E4, as it's being called, has been pegged for 2010, with a working concept prototype ready for next year's EclipseCon.
Early e4 committers, though, pledged the current Eclipse platform, version 3.x that's moving towards release 3.4 this summer, would not be abandoned. Continued development was promised for another five years with some e4 features showing up in Eclipse 3.x.
Two big goals for e4 are to improve the architecture and interface for the desktop and the web. Organizers were at pains to say, though, there’d be no attempt to simply replicate the Eclipse experience online or to "try to take over" the web.
E4 is already a touchy subject. Eclipse members are concerned IBM is driving the agenda on e4 as the majority of those submitting early code are IBM employees. IBM employees dominate the current Eclipse platform project.
Referring to last week's controversy, Code 9 president Jeff McAffer - an early e4 committer, lead on numerous Eclipse projects, and a former IBM employee - said the initial code submission was "intended to start discussion". "That was not finished code," he said.
Ironically, the fervent hope - or at least the Eclipse party line - is that the e4 codebase will invite a broad cross section of participants, helping overcome that preponderance towards IBM. IBM will also welcome that, as it'll be able to reduce the number of paid staff not engaged on product work, who are also helping initiatives that compete with its Rational suite.
Among the e4 goals are improvements to scripting through work with organizations like OpenAJAX and tools to help Java programmers build plug ins.
Improved separation between the interface and data is also on the agenda through a DOM, to simplify customization of Eclipse. Committers imagine this could lead to a scripting engine and support for Cascading Style Sheets. Discussions are also centering on a "well described set of services" delivered using a RESTful architecture.
Backwards compatibility with previous versions of Eclipse is also promised.
Underpinning all this, though, is an attempt to escape the "baroque" 3.x codebase for something that's simple, clean and modular.
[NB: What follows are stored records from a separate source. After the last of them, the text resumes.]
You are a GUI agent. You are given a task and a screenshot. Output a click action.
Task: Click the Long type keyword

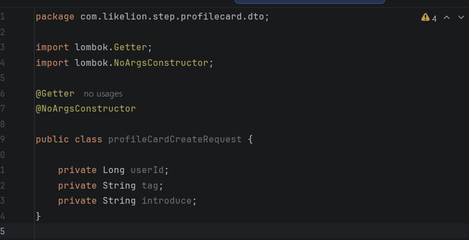tap(114, 170)
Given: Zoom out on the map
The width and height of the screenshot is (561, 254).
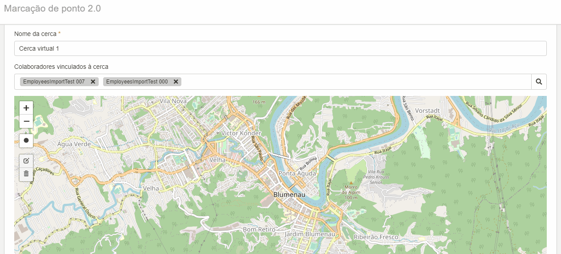Looking at the screenshot, I should click(x=26, y=121).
That means eliminating repetition in code and interdependencies found in the monolithic 3.x.
"It's getting to the point where it's difficult to reach in and fix a bug without impacting lots of other things," one e4 committer told EclipseCon.
An e4 mailing list has been created here.®
COMMENTS
Back to vi then
I quite liked the earlier versions of Eclipse, but its now seems to be suffering from -- well almost everything:-
-- feature creep
-- over abstraction
-- using xml as a programming language
-- trying to support every OO fashion than comes along
-- bloat -- the current dowload is massive.
-- idealogical bickering among the commiters
pity really.
So I find myself returning to vi, or rather vim, more and more.
VIM suffers from none of the above!
And has many adavantages:-
-- Stable feature set.
-- its just an editor.
-- no need to hack config files
-- You can edit just about any file.
-- You can stick it on a USB stick.
-- Unless Bram Moolenaar develops a split personality there will be no bickering at the heart of the project.
-- If vim isnt available you can revert to plain vi.
-- If you use unix shell a lot your "set -o ksh" and your command of the command line will amaze watching newbies.
E4 is DOA - no one trusts IBM.
Why on earth would you linger around for yet another spaghetti Eclipse release when there are so many better alternatives. Eclipse is over wrought, over managed, and dominated by IBM. I'm done, good bye.